Abstract Background and aims Peroxisome proliferator-activated receptors (PPARs) are essential regulators of whole-body metabolism, but also modulate inflammation in immune cells, notably macrophages. We compared selective PPAR agonists with the pan-PPAR agonist lanifibranor as therapeutic agents in non-alcoholic fatty liver disease (NAFLD), and determined isoform-specific effects on hepatic macrophage biology. Methods Lanifibranor or selective PPARα (fenofibrate), PPARγ (pioglitazone) and PPARδ (GW501516) agonists were therapeutically administered in choline-deficient, amino acid-defined high-fat diet-induced (CDAA-HFD) and Western diet (WD) mouse NAFLD models. Acute liver injury was induced by carbon tetrachloride (CCl4). The role of PPARs on macrophage functionality was studied in isolated hepatic macrophages, bone marrow-derived macrophages stimulated with palmitic acid, and circulating monocytes from patients with NAFLD. Results Lanifibranor improved all histological features of steatohepatitis in CDAA-HFD-fed mice, including liver fibrosis, thereby combining and exceeding specific effects of the single PPAR agonists. Its potent anti-steatotic efficacy was confirmed in a 3D liver-biochip model with primary cells. Infiltrating hepatic monocyte-derived macrophages were reduced following PPAR agonist administration, especially with lanifibranor, even after short-term treatment, paralleling improved steatosis and hepatitis. Lanifibranor similarly decreased steatosis, liver injury and monocyte infiltration in the WD model. In the acute CCl4 model, neither single nor pan-PPAR agonists directly affected monocyte recruitment. Hepatic macrophages isolated from WD-fed mice displayed a metabolically activated phenotype.
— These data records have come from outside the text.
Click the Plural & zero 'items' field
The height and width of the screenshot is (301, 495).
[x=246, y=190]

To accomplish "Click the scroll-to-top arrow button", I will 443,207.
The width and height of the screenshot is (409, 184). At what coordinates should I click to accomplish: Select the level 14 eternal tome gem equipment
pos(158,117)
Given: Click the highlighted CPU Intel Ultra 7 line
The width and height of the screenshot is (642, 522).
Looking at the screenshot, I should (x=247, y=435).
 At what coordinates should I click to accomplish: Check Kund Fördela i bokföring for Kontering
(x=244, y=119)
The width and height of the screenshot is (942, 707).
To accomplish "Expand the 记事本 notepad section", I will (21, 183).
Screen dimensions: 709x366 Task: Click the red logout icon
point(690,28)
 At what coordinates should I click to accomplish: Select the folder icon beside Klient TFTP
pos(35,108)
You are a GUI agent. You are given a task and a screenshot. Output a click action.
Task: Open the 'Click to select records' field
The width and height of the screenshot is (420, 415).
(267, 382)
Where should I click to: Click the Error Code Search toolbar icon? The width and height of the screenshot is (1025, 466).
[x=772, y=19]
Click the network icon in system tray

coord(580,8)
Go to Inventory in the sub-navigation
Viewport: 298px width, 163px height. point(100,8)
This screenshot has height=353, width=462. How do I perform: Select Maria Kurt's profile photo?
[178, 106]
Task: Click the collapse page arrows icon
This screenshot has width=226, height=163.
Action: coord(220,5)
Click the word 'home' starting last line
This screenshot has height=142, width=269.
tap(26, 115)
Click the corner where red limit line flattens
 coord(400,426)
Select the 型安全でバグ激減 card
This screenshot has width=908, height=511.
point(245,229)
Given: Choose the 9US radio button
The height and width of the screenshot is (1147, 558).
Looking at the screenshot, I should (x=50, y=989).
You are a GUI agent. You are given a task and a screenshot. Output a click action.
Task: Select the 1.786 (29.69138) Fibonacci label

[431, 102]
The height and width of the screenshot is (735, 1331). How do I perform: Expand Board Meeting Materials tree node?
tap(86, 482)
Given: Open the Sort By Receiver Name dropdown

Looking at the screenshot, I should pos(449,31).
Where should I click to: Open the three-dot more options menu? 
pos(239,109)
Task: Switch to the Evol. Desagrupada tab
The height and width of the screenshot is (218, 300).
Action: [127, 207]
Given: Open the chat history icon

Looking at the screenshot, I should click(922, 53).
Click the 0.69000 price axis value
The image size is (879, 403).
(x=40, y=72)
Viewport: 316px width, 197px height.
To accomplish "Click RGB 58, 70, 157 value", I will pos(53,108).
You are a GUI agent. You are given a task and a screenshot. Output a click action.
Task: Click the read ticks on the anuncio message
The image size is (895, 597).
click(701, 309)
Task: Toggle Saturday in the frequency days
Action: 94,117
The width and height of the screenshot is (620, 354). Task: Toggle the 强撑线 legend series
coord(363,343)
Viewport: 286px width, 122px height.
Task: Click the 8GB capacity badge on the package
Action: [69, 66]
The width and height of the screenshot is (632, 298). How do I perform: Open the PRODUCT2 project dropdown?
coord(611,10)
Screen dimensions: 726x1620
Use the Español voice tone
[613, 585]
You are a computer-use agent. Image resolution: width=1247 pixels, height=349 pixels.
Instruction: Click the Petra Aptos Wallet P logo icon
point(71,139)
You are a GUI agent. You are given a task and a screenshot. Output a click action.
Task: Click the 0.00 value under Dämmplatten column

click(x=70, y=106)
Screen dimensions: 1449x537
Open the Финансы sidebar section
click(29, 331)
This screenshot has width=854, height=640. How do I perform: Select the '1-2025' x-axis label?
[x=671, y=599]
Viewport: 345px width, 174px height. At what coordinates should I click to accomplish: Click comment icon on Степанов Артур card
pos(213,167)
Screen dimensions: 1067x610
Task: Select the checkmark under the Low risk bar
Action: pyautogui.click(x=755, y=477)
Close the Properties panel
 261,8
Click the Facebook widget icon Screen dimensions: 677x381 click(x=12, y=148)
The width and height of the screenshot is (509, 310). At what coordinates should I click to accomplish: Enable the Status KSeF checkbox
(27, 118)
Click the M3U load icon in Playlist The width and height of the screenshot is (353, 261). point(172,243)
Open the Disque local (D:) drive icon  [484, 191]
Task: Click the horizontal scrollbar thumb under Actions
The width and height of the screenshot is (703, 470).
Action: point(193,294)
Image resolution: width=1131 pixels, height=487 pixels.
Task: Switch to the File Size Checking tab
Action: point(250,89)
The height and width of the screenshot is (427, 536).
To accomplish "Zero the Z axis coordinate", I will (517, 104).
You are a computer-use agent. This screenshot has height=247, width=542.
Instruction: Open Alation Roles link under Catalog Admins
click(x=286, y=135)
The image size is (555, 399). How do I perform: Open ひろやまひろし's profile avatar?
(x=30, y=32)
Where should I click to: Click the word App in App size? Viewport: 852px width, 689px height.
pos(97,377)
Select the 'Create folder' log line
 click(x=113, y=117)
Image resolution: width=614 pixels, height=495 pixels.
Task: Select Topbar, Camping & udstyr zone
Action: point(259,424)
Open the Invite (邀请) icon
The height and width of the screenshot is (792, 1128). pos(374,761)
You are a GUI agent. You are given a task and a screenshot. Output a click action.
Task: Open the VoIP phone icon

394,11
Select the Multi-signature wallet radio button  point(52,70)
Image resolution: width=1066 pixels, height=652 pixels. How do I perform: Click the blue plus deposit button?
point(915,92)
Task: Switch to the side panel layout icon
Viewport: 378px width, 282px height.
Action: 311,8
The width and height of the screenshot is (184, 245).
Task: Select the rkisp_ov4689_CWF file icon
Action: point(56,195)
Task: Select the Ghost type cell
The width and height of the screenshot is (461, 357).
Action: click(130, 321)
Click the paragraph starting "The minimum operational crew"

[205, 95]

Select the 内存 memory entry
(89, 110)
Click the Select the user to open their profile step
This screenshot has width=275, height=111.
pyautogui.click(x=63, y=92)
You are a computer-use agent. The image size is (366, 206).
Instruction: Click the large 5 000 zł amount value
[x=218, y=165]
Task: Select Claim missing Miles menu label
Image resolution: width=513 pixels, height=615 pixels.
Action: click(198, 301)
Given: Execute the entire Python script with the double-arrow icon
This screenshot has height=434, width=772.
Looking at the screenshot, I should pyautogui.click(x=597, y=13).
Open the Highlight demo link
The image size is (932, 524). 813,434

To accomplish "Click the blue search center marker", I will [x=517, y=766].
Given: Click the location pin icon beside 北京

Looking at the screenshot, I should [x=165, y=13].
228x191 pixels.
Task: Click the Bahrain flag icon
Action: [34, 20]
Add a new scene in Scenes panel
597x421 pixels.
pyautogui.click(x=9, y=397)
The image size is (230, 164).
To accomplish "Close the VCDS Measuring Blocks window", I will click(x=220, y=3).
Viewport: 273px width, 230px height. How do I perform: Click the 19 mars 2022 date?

Lanifibranor attenuated the accompanying inflammatory activation in both murine palmitic acid-stimulated macrophages as well as patient-derived circulating monocytes in a PPARδ-dependent fashion. Conclusion Pan-PPAR agonists combine the beneficial effects of selective PPAR agonists and may counteract inflammation and disease progression more potently. PPARδ agonism and lanifibranor directly modulate macrophage activation, but not infiltration, thereby synergizing with beneficial metabolic effects of PPARα/γ agonists.